Because the program would require a $250,000 city contribution, likely from Pelham’s reserve funds, in the 2011 budget year, some city officials said they are opposed to enacting the program right now.

“I support the concept of improving the education in Pelham. But in light of the current economy, I just don’t think this is the time to go into reserves,” said Councilman Steve Powell. “We, as a city, have an obligation to provide certain services to our residents.

“I think we should preserve our reserve funds to ensure the continuation of those services,” Powell added. “The reserves aren’t some leprechaun pot of gold at the end of the rainbow that just keeps multiplying.”

Because the program would involve many, but not all, preschools in the city, Powell also said it could result in government interference with private businesses. The Success by 6 resolution the city is considering would also create two more tax-dollar-funded positions in Pelham, Powell said.
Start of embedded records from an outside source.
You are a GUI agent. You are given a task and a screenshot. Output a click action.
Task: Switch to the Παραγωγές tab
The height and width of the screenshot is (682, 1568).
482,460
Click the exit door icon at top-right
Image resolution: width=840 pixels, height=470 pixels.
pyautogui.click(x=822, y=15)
“Will people take their children out of a non-participating daycare that they are otherwise happy with?” Powell said. “Then the government will have stepped in and interfered with fair competition and trade.”

Pelham Mayor Don Murphy agreed with Powell, saying the city does not have the money to support the program for the next few years.

“I am opposed to spending reserve dollars for new programs when we have asked our department heads to submit bare-bones budgets for this next fiscal year beginning in October,” Murphy said. “I think we should postpone this funding request for a year.

“The city of Pelham has been asked to fund the majority of this program for three years, with a possible total obligation of over a half million dollars with half of that amount due this year,” Murphy added. “The timing for this request could not have come at a worse time, economically speaking.”

However, Councilwoman Teresa Nichols, who originally brought the project proposal to the city, said she is expecting the project to pass the council this year. Nichols also said she was “shocked” by the opposition Powell and Murphy have expressed.

“I think now that we know there is a project that can prevent child reading problems throughout the city, it’s an urgent need,” Nichols said. “Reading readiness is an issue that affects all children across all socioeconomic, racial and gender lines.

“If you put this off another year, you are going to have 4-year-olds that are going to miss out on a big part of the program,” Nichols added. “I anticipate the program will pass this year.”

Both sides of the argument agreed they wanted members of the public to attend a public forum on the Success by 6 project. The forum will be held Aug. 23 at 7 p.m. at the Pelham Civic Complex.